Только дома, узнав подробности о гибели мужа, она дала волю слезам. А мы стояли истуканами, не зная, как быть, какие слова говорить в утешение. Хорошо, что в квартире оказалась соседка. Сердобольная женщина принесла валерьянки и накапала в стакан с водой. Жена штурмана выпила ее судорожными глотками. Мы слышали, как стучали ее зубы о стекло стакана.
Валерьянка, конечно, не успокоила. Соседка движением головы указала, чтобы мы удалились. Минуты через две она вышла в коридор и шепнула:
– Пусть выплачется. А вы идите. Я присмотрю за девочкой.
Комиссар объяснил ей, какие справки нужно добыть для получения пенсии, и, отдав принесенные продукты, пообещал зайти на следующий день.
На улице он с укором взглянул на меня и сказал:
– Эх, писатель, совсем ты не годишься для этих дел!
20 августа. В Ленинграде строгое затемнение. На улицах больше не горят фонари. Окна домов не отражаются в каналах золотистыми бликами: они наглухо задрапированы шторами из плотной бумаги.
Трамваи, в которых светятся синие лампочки, ползут по улицам, как видения подводного царства. Пассажиры с синими лицами похожи на утопленников.
Автомобили имеют только два рыбьих глаза, тускло освещающих асфальт перед колесами.
В облачные вечера город погружается в непроницаемую мглу. В первые минуты, когда глаза еще не привыкли ко тьме, идешь как слепой с вытянутыми вперед руками. Чтобы пешеходы не сталкивались, выпущены специальные обработанные фосфором значки, которые едва приметно мерцают.
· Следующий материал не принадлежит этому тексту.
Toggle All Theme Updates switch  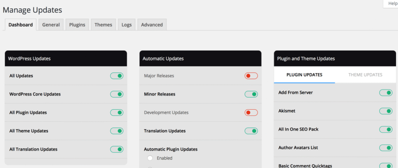click(117, 131)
Во время воздушных тревог даже курить на улице воспрещается. Обязательно окликнет дежурный.
В городе введен комендантский час. Если хочешь куда-нибудь пойти после двенадцати, нужно знать пароль.
По ночам улицы пусты. Только у ворот домов, под синими лампочками, сидят дежурные, обычно женщины или подростки. Они следят, чтобы из окон даже в щелочки не проникал свет.
По вечерам на набережной Невы полно женщин. Они приходят поглядеть на корабли и моряков.
У парапетов виднеются во тьме притихшие парочки. У кораблей слышится смех, позванивание гитар и мандолин. На катерах играют патефоны. Война войной, а жизнь требует свое.